Collected data entries:
"""
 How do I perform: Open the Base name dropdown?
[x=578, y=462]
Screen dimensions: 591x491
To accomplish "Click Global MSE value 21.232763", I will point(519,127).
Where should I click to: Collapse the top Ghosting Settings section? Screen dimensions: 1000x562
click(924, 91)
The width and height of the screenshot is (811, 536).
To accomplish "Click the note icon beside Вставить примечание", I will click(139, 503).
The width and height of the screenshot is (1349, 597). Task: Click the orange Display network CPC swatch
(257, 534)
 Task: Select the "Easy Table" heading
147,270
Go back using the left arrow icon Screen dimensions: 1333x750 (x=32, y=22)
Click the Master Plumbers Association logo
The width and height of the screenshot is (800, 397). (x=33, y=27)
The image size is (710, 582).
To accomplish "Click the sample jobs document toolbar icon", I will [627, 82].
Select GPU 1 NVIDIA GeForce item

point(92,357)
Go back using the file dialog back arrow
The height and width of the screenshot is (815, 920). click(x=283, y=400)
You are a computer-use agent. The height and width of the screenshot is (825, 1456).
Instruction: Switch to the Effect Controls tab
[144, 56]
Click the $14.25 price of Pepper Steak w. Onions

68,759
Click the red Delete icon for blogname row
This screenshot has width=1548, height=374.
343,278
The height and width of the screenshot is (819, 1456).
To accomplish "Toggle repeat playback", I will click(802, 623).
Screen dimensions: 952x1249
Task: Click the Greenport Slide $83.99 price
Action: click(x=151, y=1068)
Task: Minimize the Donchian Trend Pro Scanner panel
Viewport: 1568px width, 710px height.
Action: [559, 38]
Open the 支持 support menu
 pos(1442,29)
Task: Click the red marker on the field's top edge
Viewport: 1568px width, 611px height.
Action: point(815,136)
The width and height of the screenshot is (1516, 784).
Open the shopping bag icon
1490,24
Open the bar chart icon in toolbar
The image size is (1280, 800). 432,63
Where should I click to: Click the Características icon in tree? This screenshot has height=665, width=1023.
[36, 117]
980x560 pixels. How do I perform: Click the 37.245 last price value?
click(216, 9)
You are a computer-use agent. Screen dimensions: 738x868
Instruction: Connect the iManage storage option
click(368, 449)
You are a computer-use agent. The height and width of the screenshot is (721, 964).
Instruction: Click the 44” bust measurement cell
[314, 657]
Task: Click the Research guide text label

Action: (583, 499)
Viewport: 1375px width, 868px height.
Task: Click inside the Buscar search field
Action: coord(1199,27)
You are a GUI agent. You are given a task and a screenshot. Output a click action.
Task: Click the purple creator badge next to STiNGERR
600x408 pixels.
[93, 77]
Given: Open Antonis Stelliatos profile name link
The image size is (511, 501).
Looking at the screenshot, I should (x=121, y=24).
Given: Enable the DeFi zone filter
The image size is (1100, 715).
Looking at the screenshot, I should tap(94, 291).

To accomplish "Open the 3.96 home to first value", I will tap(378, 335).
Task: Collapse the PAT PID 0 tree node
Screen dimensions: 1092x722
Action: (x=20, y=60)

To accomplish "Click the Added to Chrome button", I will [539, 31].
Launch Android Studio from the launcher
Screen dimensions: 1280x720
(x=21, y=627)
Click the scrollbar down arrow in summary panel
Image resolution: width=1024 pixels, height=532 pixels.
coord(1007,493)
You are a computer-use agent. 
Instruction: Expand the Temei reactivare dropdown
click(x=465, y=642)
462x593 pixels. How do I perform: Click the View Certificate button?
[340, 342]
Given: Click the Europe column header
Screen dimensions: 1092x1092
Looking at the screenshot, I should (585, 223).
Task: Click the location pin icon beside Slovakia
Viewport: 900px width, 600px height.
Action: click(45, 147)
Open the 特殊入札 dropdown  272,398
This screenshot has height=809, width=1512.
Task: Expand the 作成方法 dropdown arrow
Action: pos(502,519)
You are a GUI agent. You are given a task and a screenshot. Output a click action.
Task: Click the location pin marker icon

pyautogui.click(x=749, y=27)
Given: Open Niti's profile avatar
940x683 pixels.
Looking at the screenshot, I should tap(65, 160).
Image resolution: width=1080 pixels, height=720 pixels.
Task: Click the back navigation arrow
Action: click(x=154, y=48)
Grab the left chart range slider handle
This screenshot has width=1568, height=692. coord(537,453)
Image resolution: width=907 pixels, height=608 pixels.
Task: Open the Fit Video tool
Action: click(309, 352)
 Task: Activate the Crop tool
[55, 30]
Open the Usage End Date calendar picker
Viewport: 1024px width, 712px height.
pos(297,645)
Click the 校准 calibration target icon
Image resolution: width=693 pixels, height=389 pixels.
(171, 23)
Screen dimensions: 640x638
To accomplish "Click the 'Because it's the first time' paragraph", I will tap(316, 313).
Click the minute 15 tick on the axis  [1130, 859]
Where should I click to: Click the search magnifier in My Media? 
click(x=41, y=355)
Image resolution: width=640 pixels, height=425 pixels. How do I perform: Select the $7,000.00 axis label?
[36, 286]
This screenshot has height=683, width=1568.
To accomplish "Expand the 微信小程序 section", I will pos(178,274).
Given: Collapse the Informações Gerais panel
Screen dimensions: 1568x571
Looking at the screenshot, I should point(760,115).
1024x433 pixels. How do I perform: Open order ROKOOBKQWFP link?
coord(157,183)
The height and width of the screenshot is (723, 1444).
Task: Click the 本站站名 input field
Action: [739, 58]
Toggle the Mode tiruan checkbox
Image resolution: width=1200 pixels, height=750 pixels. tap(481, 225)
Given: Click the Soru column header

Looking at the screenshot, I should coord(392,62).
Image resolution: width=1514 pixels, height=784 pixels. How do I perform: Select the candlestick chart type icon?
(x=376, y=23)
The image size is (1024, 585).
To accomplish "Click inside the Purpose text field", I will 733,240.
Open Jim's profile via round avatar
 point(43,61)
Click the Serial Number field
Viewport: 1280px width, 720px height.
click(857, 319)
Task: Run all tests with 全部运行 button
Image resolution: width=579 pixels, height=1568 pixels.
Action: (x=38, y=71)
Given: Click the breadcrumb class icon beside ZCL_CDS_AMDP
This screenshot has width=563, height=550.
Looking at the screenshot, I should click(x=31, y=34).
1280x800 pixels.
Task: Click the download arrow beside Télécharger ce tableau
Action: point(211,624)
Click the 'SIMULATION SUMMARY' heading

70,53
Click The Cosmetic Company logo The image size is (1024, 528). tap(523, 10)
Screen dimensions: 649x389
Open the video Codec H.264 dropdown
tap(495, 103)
"""
▶ Task statement: In your reply, restate exactly the lines from the start of the records above through the line holding "Go back using the left", including both, and nothing else.

▶ Exercise solution:
 How do I perform: Open the Base name dropdown?
[x=578, y=462]
Screen dimensions: 591x491
To accomplish "Click Global MSE value 21.232763", I will point(519,127).
Where should I click to: Collapse the top Ghosting Settings section? Screen dimensions: 1000x562
click(924, 91)
The width and height of the screenshot is (811, 536).
To accomplish "Click the note icon beside Вставить примечание", I will click(139, 503).
The width and height of the screenshot is (1349, 597). Task: Click the orange Display network CPC swatch
(257, 534)
 Task: Select the "Easy Table" heading
147,270
Go back using the left arrow icon Screen dimensions: 1333x750 (x=32, y=22)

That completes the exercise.